Look, when a company issues shares, it generally offers two main types. Common shares are the most typical—they give you voting rights on important company decisions, dividends can vary depending on how the business performs, and in case of bankruptcy, you are among the last to receive anything. But in return, you have real potential for your investment to grow if the company grows.
Preferred shares work differently. They do not give you voting rights (so forget about influencing corporate decisions), but in exchange, they guarantee more predictable and stable dividends. In a crisis, you have priority over common shareholders to recover your money. It’s like choosing between security and control.
What’s interesting is that there are variants of both.

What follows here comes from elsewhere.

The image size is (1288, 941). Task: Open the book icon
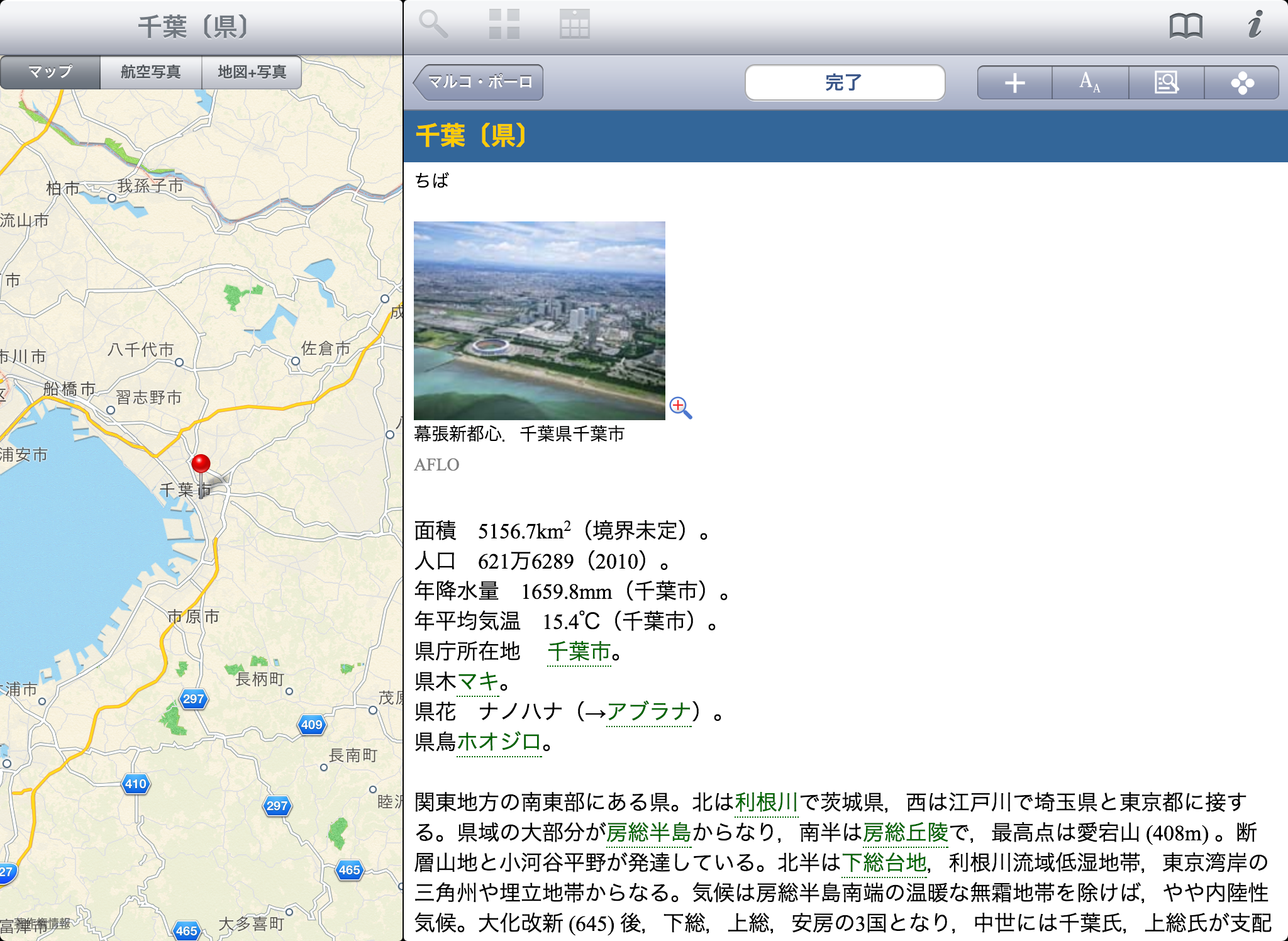[1185, 26]
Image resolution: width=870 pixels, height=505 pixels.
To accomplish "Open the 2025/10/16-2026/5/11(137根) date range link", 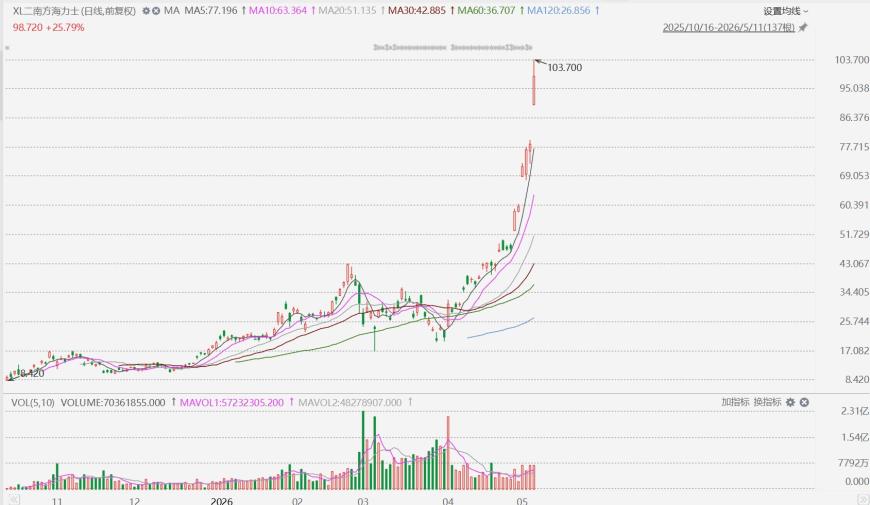I will [x=729, y=27].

With preferred shares, you have cumulative ones that hold unpaid dividends for later, convertible ones that you can transform into common shares, and redeemable ones that the company can buy back. With common shares, some types do not have voting rights, and others come in multiple classes with different rights.
Now, which one to choose? It depends entirely on you. If you are young, have a long horizon, and can tolerate volatility, a mixed strategy of common and preferred shares could work—more common for growth, more preferred for stability. If you are close to retirement or simply seeking regular income, preferred shares are your ally. Liquidity also matters—common shares are easier to sell, preferred shares are usually harder to move.
A curious fact: if you compare the S&P U.S. Preferred Stock Index against the S&P 500 in recent years, you can clearly see how they behave differently. While the preferred index fell 18%, the S&P 500 rose 57% in the same period. That shows you the trade-off between safety and growth.
The smart strategy is to diversify. Mix common and preferred shares according to your age, risk, and goals. If you want to start, choose a regulated broker, open your account, carefully analyze the company (its numbers, sector, competition), and place your order. You can buy direct shares or even trade CFDs if your broker offers them.
The key is to review your portfolio regularly and adjust if the market changes. It’s not complicated once you understand that common and preferred shares respond to different logics—one seeks growth, the other seeks income flow. Choose according to what you need.